Through a summer art apprenticeship, three young Sonoma County women learned about the suffering of their families in the Killing Fields of Cambodia more than three decades ago.

On Sunday, the young women unveiled a mural they painted to honor their families and the others who endured the genocide practiced by the Khmer Rouge in the late 1970s. The artwork was applauded by more than 80 people who gathered at a youth arts organization in Santa Rosa.

The mural will be sent to the Vista Family Health Center, 3569 Round Barn Circle, where it will be displayed for a year.

"We learned how dark it was," said Vichaka Meas, 18, a Santa Rosa Junior College student and one of the artists. Before the project, she knew little about the genocide that took the lives of nearly 2 million Cambodians.
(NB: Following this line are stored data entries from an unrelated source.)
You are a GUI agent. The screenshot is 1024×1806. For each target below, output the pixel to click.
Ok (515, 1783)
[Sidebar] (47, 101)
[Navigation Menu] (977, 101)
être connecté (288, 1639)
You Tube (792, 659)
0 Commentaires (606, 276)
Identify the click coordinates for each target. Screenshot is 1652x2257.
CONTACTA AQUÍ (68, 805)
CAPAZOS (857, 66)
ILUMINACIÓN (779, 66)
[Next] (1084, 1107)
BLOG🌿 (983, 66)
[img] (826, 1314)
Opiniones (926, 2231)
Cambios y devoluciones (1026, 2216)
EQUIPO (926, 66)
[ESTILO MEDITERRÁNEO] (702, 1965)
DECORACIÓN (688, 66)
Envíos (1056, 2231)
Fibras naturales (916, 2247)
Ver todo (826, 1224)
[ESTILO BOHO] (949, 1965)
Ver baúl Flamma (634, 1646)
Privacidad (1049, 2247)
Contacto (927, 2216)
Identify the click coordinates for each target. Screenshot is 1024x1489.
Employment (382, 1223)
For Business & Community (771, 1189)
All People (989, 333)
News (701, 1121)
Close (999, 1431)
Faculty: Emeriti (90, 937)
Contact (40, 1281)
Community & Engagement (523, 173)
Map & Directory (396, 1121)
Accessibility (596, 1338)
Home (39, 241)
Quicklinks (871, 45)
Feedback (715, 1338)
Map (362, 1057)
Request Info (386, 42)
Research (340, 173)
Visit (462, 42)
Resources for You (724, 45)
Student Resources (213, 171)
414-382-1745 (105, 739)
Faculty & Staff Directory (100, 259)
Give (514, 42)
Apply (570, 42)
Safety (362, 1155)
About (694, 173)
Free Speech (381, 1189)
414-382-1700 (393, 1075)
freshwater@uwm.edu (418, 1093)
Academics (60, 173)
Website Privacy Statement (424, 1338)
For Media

Her sister, Matilda Meas, 16, a Santa Rosa High School student, said their parents talked about brothers and sisters they lost in the suffering and killing.

"We actually got to hear about the family we never had," she said.

But the three emphasized that they wanted their art to convey not only the darkness of that tragedy but also the resiliency of those who survived.

"They didn't give up," said Amy Kouch, 15, a Rancho Cotate High School student. "They did it for this generation."

Last summer, the three worked with a team of artists at ArtStart, a nonprofit group that mentors young artists and provides paid apprenticeships. ArtStart raised nearly $3,800 for the project on the crowdfunding site

Chandra Woodworth, ArtStart's creative director, called the mural remarkable, saying it was the first by the three teenagers and took them about eight weeks to create.

They were passionate about telling their story, Woodworth said. "This is the boldest and most unique way of doing it."

The mural, 8 feet tall and 16 feet wide, includes such images as Angkor Wat, the iconic temple depicted on Cambodia's national flag, and Choeung Ek, a memorial to those lost in the genocide. Near the center are three dancers in white, representing angels. In the lower half are images of the three artists in dance poses.

Also shown are skulls, a broken vase and a tipped basket of rice, along with a white lotus flower, the sign of hope in the midst of darkness.

The young women had to use three layers of paint to get the proper tones of greens, yellows, blues and browns. They also had to learn brush strokes and other techniques.

Sunday's unveiling included a Buddhist blessing, traditional dances and Cambodian foods, including spring rolls, fried rice and jackfruit.

The three artists said their apprenticeships grew out of an art project by adult relatives sharing their own stories of suffering in Cambodia.

Kouch said the art project provided a way for her parents to share their stories. "They didn't think we were ready to hear it," she said. "But doing the mural really made them open up."